* **Written request**:
Swap every "image size" in the data below for "screenshot dimensions", keeping everything else the same. Leave the pictures out of your answer.

* **Data entries**:
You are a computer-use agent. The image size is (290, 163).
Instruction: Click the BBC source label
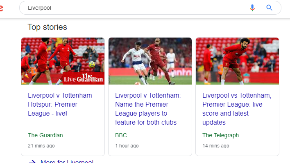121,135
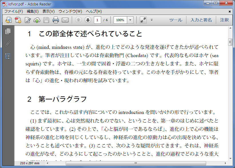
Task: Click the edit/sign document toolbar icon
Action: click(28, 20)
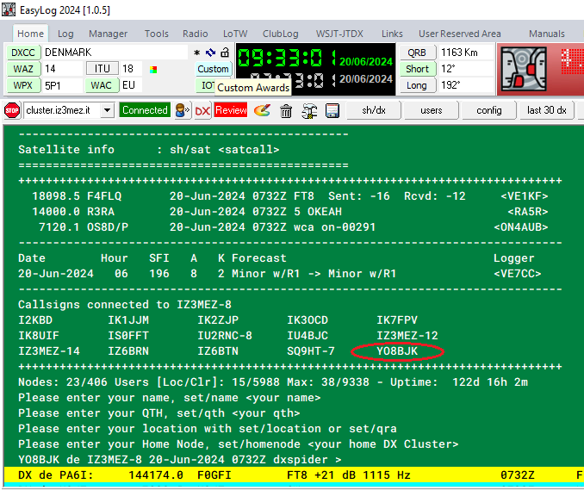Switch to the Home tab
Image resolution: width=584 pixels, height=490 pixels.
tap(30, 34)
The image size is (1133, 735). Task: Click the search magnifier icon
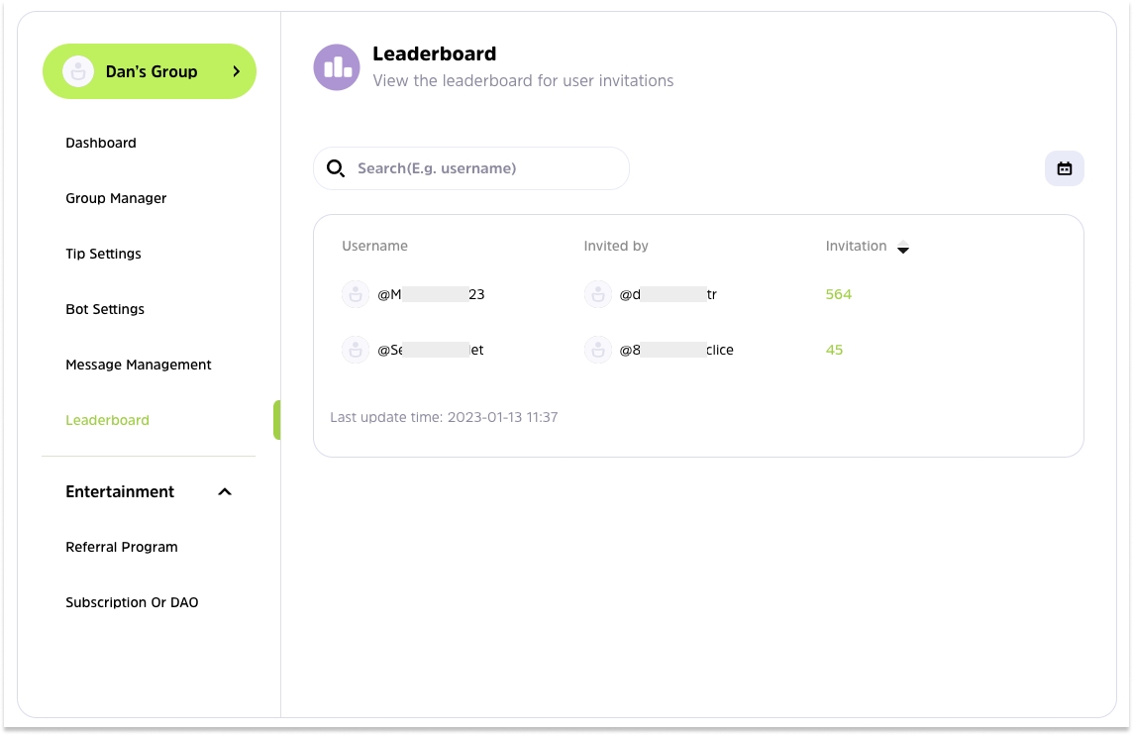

* **Solution to the problem**:
You are a computer-use agent. The screenshot dimensions is (290, 163).
Instruction: Click the BBC source label
121,135
Task: Click the edit/sign document toolbar icon
Action: click(28, 20)
Switch to the Home tab
Image resolution: width=584 pixels, height=490 pixels.
tap(30, 34)
The screenshot dimensions is (1133, 735). Task: Click the search magnifier icon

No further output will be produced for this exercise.